In Relief Society I learned that the presidency had been challenged to live for two weeks off their food storage, which means no shopping for groceries, to see how prepared they are. The bishopric had just met the challenge, now it would be the Relief Society presidency’s turn. I will soon find out who will be next. I hope it's not me; my food storage is in Utah!

The church has grown tremendously over the years. There are two LDS buildings that sit between my house and the church where I used to go to seminary. I had about 15 Mormon kids in my high school; now there are five high schools in our town and more than 200 LDS kids in one high school alone. The youths have stake musicals, they have their own Especially for Youth sessions, they are standouts in the community.

The saints are strong here, and I consider it one of my greatest blessings to have been raised where the gospel is lived and enjoyed. I am grateful for my memories of going to church in California!

Going to church in Utah has its advantages as well.

The chapel is a stone's throw away from my home, musical numbers in church often are sung by a former member of the Mormon Tabernacle Choir, and I can learn what is happening in the church and even hear the prophet's voice on the evening news.

Gene, my home teacher, lives five doors down from me. He drives by my house daily. One day he noticed that my American flag was tattered from the wind. Before I knew it, he had attached a new flag. He is always stopping in to see what I might need. On top of that, he still comes and gives me a lesson once a month while I am in Utah, and e-mails me while I am in California.

My bishop lives across the street from me, and occasionally I am invited over to dinner. His wife insists I sit with their family during sacrament meeting each week, which I truly appreciate, and I have taught each of their daughters -- I have watched them grow up, as if they were my own.

When I am out in the front yard pulling weeds, or getting my mail, someone driving by usually puts on the brakes and visits for a moment. I never knew my neighbors when I had my own home in California.

Right before I left to California for the summer, I was at my friend Melanie’s house. She looked out her back widow and noticed an ambulance down the street. She suggested we hop in the car to see what happened. We soon learned that a man in our ward in his 70s fell while he was riding his scooter. He was not seriously injured; however, his pride was crushed as he had just gone against his wife’s wishes and wanted to show her that he was still capable of riding a scooter safely. My friend walked his scooter home and told his wife that dinner would be delivered that night. My friend is the compassionate-service leader, but she would have brought dinner anyway.

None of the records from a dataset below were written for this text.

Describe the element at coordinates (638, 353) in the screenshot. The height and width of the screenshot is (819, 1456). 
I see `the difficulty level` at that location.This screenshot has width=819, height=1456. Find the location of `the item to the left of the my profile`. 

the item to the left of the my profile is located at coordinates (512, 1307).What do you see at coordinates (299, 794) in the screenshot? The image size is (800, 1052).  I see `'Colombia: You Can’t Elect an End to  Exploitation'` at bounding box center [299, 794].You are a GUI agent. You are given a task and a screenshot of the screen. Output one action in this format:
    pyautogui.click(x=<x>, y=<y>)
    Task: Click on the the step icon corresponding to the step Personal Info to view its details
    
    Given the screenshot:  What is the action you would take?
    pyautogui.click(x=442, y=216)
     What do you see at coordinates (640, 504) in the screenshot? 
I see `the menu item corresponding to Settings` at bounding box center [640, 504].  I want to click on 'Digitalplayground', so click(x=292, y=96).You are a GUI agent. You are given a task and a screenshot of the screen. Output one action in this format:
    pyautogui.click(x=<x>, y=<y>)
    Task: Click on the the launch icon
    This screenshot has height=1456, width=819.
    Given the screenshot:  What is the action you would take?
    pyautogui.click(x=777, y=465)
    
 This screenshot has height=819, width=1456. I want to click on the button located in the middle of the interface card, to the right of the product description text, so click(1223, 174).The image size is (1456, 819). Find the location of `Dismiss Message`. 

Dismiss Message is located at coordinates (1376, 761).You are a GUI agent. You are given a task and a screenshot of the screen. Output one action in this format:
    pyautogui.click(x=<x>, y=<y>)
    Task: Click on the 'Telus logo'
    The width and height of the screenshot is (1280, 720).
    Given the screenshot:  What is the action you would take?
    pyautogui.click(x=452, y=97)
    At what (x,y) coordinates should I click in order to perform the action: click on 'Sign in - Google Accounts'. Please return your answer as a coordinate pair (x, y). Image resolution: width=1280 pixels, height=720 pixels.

Utah is full of good people looking out for one another. One doesn’t have to look very far to find a helping hand or a kind neighbor. I love the safe, warm and loving environment of Utah, not to mention the beauty of the mountains and the cleanliness of its people.

Many people will comment how Utah is a culture of its own, and I would have to agree. It is a culture of kindness, love and service toward one another.

This isn’t what I expected to be doing at this time in my life, moving back and forth between California and Utah, but I guess it could be said that I am one lucky girl: I get to enjoy the best of both worlds!